Он не знает! Эта мысль ударила детектива, как разряд электрического тока. Смолин встал напротив заключенного и, глядя ему в лицо, заговорил монотонно и ровно, словно старинный запрограммированный автомат. Его душили слезы, но он изо всех сил сдерживался, чтобы сидящий перед ним белолага не догадался, как тяжело даются детективу его безжалостные слова. Когда он сообщил о смертном приговоре и завтрашней казни, у Лисицына задергалось веко под правым глазом. Заключенный глупо улыбнулся.
– Вы шутите?
– спросил он севшим голосом.
Смолин замолчал. Глядя на скорбное лицо детектива, Егор начал понимать сказанное. До него дошло, что жизнь кончена. Не по причине того, что он что-то натворил, но лишь потому, что его смерти желают высшие силы: канцелярия президента и китайское правительство. Он обречен, как бабочка, залетевшая в турбину самолета. Каждый теоретически знает, что смертен. Однако невероятно трудно принять, что твой момент настал.
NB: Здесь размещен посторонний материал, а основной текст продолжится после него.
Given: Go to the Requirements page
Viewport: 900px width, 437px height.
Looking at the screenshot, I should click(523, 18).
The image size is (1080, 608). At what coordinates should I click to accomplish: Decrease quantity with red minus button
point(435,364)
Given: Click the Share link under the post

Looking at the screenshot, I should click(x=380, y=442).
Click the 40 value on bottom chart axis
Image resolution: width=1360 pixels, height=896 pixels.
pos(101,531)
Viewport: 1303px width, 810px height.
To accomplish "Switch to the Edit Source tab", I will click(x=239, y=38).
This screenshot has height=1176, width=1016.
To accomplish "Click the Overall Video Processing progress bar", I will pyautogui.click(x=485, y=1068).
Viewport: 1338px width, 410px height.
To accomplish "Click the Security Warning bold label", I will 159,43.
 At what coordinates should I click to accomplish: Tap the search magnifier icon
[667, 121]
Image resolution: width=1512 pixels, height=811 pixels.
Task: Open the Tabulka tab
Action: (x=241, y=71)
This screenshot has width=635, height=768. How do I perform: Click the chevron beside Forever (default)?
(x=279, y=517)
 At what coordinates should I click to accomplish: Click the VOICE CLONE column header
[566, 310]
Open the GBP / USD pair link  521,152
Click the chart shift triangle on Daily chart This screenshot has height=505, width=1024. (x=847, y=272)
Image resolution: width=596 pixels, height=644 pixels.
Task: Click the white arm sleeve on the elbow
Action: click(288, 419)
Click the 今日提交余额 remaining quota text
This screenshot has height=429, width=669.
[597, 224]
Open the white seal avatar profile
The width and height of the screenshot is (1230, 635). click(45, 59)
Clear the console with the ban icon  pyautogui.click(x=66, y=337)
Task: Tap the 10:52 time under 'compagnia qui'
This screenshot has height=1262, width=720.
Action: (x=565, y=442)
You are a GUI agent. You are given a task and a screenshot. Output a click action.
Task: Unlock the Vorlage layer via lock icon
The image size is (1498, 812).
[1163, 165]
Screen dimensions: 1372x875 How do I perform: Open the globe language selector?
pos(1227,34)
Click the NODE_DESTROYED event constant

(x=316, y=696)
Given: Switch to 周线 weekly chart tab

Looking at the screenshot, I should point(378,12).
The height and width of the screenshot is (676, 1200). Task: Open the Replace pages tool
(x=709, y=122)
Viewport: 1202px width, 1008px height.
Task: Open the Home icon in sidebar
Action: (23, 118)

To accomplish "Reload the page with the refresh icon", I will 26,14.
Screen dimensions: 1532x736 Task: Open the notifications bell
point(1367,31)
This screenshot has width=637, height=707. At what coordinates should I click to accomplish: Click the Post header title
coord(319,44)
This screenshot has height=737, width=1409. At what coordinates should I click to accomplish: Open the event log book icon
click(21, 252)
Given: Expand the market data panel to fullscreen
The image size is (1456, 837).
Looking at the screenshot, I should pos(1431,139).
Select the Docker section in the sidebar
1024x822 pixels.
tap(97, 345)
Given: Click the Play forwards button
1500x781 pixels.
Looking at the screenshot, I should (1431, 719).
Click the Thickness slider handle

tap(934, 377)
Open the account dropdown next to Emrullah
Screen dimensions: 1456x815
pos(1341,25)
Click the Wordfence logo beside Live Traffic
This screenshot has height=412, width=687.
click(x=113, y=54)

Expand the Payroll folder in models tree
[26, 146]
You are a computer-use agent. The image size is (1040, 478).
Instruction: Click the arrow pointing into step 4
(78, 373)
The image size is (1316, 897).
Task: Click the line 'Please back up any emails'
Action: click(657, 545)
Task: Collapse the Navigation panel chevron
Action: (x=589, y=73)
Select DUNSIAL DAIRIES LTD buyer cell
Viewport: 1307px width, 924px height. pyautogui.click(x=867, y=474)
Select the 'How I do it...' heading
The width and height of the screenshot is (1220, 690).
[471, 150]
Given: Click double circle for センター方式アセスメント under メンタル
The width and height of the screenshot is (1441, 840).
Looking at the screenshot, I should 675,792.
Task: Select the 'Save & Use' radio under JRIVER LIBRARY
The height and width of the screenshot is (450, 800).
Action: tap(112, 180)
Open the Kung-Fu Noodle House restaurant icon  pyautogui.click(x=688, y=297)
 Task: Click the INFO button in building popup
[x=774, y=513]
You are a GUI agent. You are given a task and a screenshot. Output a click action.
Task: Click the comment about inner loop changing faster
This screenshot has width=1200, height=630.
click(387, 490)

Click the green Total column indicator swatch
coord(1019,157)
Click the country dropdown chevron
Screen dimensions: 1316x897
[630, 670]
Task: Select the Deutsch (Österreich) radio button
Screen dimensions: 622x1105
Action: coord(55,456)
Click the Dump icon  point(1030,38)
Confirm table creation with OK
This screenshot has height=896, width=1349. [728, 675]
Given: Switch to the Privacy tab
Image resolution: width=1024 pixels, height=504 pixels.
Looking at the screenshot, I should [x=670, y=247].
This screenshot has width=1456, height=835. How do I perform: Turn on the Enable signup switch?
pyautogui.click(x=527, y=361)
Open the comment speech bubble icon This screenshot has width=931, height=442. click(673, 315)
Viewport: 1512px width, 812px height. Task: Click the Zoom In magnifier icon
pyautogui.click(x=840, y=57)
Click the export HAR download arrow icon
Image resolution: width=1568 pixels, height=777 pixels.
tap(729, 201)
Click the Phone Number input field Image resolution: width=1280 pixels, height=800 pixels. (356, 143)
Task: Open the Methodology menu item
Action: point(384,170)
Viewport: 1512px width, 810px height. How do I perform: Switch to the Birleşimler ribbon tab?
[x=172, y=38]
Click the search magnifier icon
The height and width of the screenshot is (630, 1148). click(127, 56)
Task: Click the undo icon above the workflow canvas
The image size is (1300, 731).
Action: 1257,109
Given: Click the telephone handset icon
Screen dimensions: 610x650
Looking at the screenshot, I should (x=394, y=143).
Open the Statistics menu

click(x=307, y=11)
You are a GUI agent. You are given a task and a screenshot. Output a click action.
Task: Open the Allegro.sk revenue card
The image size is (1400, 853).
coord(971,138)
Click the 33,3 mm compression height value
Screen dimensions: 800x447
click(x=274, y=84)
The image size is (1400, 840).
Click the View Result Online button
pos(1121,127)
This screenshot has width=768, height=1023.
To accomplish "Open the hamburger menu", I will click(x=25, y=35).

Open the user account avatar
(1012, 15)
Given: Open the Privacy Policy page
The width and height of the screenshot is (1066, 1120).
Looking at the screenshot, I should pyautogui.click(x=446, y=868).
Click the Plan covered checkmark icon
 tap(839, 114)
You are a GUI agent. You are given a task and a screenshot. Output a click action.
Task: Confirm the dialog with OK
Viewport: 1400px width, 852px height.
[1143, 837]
– Я же ни в чем не виноват...
– пролепетал Лисицын.
Смолин отвернулся и стиснул зубы. Заключенный за его спиной сдавленно всхлипнул.
– Ну, не надо этого, - сказал детектив, поморщившись.
– З-за-автра у меня... день... ро... ж-ждения...
– провыл Егор, захлебываясь слезами.
Это было невыносимо. Смолин выскочил из контейнера, словно ошпаренный. Его трясло. "Слава Шиве, я не проговорился о нашем плане", - подумал он, нервно сжимая кулаки, на пути в грязную каморку майора. Ему отчаянно хотелось сказать Егору, что не все еще потеряно, что есть шанс выжить, - пусть маленький, но есть, - однако делать этого было нельзя. Завтра на агонию Лисицына будут смотреть пять миллиардов китайцев. Ни один из них не должен усомниться в том, что он умрет по-настоящему. В страхе и слезах, как и положено врагу китайского народа.
Смолина неприятно поразило, что приговоренному не сообщили о его судьбе. Тюремная администрация явно избегала контактов с ним, словно стыдясь своей роли в происходящем. Детектив рванул на себя дверь и вошел в секретную комнату. Там стало тесно. Он обнаружил знакомого техника, который помог ему поймать Лисицына, о чем Смолин сейчас отчаянно жалел. Техник что-то объяснял майору, тот внимательно слушал. Увидев вошедшего Смолина, майор спросил его, кивая на техника:
– Вы не против? Ему можно доверять.
Смолин был рад технику. Чем больше людей помогали в предстоящей авантюре, тем выше, ему казалось, была вероятность успеха. Умом он понимал, что все зависит только от хрупкого везения, но присутствие полезного знакомого успокаивало.
– Почему никто ему не сказал?
– спросил Смолин майора.
– А зачем? Завтра сказали бы. Смертник должен быть бодр и весел до последней минуты, чтобы не создавать ненужных проблем.
Детектив угрюмо промолчал. Логика тюремщиков была понятной. Не услышав возражений, майор вернулся к разговору с техником. Смолин сел в свободное кресло и стал слушать. Сперва он не понимал, о чем речь. Потом стало ясно: они говорили о подпольном тюремном чате.